- **What is needed**
Skip any image you find and restate the rest of the data word for word.

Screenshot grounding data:
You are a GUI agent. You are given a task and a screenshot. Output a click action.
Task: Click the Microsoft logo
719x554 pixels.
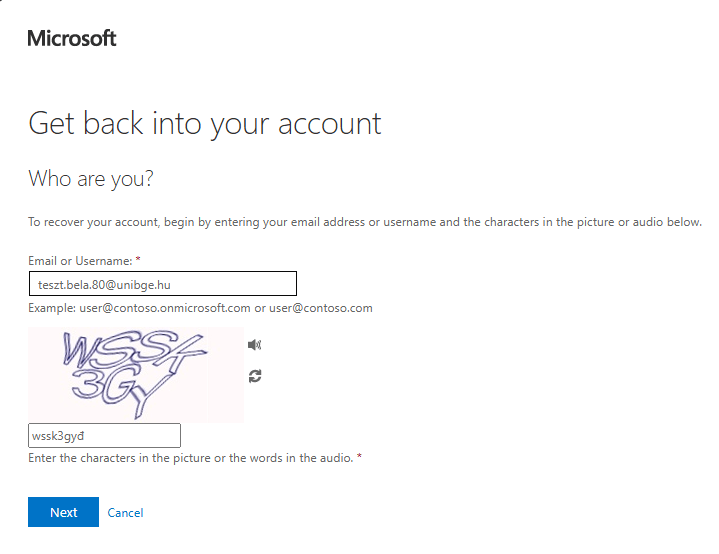click(72, 39)
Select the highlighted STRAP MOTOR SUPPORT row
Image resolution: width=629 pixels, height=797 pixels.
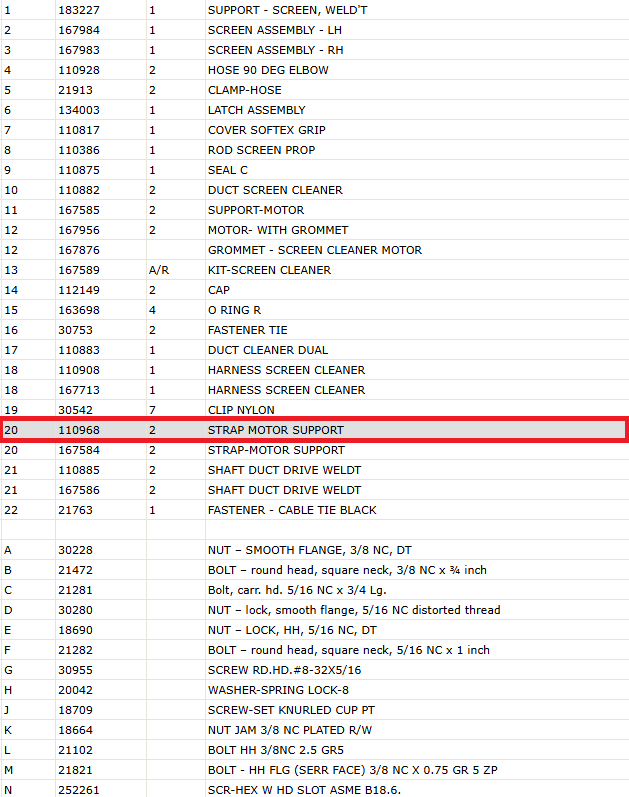(314, 430)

- **Problem solution**
You are a GUI agent. You are given a task and a screenshot. Output a click action.
Task: Click the Microsoft logo
719x554 pixels.
click(72, 39)
Select the highlighted STRAP MOTOR SUPPORT row
Image resolution: width=629 pixels, height=797 pixels.
(314, 430)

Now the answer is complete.